Stored data
■ ■ ■ ■ ■
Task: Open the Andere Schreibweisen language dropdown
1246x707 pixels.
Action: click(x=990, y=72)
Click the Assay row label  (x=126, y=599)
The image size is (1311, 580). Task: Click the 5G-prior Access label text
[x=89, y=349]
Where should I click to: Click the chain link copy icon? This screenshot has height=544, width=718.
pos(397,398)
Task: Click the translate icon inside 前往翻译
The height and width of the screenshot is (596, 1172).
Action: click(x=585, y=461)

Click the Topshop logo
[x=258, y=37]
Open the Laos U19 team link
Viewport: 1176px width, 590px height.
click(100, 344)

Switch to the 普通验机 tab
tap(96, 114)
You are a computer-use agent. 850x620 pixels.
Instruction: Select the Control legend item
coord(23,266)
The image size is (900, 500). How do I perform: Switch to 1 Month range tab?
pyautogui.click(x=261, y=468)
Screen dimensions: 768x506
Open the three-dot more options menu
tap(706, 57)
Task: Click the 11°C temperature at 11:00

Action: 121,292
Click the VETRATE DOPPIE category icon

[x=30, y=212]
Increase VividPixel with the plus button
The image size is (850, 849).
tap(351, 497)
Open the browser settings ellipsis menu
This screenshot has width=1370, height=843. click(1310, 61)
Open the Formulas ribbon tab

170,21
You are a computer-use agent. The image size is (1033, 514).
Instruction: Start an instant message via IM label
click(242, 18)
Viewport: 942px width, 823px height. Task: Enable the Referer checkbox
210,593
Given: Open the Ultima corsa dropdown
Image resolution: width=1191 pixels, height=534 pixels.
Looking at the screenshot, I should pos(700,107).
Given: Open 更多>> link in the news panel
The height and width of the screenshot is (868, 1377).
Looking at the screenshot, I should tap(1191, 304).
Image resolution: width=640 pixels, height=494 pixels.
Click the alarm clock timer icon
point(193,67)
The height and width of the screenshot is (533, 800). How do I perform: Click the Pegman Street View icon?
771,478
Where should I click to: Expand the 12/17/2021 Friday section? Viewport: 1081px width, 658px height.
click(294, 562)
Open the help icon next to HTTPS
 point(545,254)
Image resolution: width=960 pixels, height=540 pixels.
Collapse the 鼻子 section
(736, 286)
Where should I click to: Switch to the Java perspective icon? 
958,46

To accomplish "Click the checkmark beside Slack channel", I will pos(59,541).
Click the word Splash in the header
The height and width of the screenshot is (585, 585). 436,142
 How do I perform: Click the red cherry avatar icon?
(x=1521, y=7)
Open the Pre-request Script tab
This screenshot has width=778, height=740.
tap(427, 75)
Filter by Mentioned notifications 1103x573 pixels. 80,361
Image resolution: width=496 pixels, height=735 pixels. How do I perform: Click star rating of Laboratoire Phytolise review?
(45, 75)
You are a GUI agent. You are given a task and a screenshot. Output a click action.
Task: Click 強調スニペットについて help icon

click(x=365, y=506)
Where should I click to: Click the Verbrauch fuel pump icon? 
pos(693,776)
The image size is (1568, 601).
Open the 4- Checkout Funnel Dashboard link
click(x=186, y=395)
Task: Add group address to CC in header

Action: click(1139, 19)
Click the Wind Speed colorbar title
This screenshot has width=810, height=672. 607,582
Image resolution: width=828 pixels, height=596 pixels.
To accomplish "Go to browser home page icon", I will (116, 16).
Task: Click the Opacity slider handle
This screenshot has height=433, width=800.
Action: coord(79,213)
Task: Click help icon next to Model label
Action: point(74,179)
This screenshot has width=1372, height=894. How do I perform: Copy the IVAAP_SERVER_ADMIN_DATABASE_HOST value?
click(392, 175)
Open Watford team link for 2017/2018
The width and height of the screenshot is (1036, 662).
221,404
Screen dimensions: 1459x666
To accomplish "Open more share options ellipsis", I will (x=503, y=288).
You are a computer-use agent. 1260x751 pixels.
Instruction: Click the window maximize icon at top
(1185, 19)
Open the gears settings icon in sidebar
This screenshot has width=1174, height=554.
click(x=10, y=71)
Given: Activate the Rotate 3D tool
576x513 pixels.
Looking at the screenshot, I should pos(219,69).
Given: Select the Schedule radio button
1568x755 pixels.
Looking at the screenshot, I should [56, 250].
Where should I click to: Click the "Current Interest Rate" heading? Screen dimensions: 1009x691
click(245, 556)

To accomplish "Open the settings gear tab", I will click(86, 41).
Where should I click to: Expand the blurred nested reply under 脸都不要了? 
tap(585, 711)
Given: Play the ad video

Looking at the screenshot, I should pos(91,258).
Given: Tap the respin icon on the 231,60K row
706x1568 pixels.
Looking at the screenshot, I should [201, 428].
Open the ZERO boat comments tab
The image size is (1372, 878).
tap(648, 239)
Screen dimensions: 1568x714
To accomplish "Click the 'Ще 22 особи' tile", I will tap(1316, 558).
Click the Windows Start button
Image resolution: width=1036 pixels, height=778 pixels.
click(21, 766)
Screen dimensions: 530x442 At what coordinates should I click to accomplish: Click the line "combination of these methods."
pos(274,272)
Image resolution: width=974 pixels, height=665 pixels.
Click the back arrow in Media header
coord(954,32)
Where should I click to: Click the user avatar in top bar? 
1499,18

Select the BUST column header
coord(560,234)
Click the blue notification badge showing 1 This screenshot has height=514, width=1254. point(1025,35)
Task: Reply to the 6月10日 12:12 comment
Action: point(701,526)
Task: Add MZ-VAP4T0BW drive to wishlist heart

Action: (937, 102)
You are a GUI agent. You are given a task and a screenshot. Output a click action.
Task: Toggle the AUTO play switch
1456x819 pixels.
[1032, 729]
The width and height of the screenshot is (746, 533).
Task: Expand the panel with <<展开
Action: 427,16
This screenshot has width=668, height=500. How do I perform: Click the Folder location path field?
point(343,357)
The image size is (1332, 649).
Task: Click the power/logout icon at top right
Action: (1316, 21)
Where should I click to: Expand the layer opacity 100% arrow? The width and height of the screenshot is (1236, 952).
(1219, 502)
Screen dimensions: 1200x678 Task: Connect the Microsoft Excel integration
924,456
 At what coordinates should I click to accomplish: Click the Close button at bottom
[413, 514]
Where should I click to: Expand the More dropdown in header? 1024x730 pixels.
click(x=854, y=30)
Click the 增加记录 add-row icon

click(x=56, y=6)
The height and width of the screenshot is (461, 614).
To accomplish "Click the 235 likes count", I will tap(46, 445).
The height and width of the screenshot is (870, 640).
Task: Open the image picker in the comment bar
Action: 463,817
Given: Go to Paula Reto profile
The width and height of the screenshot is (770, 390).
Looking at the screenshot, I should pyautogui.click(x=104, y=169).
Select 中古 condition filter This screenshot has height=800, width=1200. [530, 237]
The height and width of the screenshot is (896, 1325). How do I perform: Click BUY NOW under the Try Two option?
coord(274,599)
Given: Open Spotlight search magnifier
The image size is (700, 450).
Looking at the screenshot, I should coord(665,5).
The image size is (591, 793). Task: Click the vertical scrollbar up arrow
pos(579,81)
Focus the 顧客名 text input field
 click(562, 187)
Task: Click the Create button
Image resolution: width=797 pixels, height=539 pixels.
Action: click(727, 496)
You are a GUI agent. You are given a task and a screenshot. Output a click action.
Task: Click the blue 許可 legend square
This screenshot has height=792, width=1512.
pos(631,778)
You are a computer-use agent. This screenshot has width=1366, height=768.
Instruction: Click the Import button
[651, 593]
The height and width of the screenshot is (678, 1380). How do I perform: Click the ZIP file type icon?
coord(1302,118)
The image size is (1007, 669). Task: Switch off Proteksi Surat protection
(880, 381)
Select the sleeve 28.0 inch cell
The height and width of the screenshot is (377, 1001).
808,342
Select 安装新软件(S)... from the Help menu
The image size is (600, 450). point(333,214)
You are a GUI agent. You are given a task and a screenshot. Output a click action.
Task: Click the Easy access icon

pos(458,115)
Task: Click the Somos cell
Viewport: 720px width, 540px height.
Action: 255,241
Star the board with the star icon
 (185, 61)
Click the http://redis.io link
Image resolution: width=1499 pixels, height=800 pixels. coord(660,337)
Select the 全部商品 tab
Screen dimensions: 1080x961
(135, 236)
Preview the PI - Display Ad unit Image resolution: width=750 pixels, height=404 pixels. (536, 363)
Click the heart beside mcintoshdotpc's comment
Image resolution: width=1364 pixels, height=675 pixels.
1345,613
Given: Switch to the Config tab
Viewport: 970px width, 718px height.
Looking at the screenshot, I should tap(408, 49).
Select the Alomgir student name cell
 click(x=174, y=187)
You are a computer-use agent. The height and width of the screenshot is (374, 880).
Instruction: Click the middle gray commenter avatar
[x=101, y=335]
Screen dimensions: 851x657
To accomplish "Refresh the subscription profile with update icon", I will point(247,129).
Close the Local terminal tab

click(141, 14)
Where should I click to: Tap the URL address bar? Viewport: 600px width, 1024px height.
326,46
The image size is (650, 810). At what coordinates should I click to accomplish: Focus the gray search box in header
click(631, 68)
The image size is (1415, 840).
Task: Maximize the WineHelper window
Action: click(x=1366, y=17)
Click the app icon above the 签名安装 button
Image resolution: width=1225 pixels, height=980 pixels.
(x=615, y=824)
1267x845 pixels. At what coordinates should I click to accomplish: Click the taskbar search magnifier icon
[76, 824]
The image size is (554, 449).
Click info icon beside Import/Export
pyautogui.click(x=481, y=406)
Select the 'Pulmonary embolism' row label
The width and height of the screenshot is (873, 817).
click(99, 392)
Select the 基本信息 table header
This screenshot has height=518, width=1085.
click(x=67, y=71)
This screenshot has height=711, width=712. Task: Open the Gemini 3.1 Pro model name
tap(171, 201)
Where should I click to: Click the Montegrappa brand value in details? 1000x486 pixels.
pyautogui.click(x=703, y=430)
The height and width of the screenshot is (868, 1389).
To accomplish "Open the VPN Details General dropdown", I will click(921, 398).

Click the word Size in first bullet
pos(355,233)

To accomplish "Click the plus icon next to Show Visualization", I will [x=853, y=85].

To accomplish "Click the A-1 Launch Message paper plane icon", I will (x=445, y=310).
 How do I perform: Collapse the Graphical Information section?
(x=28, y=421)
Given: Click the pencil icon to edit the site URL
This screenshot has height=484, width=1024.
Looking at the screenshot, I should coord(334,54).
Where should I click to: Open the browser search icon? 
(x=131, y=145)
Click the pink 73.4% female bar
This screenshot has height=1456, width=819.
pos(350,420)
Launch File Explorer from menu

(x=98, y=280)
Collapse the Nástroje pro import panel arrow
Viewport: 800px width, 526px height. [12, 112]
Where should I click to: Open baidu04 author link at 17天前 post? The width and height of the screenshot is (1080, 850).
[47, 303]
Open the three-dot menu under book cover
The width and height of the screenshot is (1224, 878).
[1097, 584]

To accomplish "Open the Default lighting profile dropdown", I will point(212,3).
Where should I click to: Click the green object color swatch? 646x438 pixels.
■ ■ ■ ■ ■
--- Assigned task ---
There is a run of lines above from the one with "Task: Click the Easy access icon" to the one with "You are a computer-use agent. The height"; print exactly that run, both ends included, and nothing else.

--- Reply ---
Task: Click the Easy access icon

pos(458,115)
Task: Click the Somos cell
Viewport: 720px width, 540px height.
Action: 255,241
Star the board with the star icon
 (185, 61)
Click the http://redis.io link
Image resolution: width=1499 pixels, height=800 pixels. coord(660,337)
Select the 全部商品 tab
Screen dimensions: 1080x961
(135, 236)
Preview the PI - Display Ad unit Image resolution: width=750 pixels, height=404 pixels. (536, 363)
Click the heart beside mcintoshdotpc's comment
Image resolution: width=1364 pixels, height=675 pixels.
1345,613
Given: Switch to the Config tab
Viewport: 970px width, 718px height.
Looking at the screenshot, I should tap(408, 49).
Select the Alomgir student name cell
 click(x=174, y=187)
You are a computer-use agent. The height and width of the screenshot is (374, 880).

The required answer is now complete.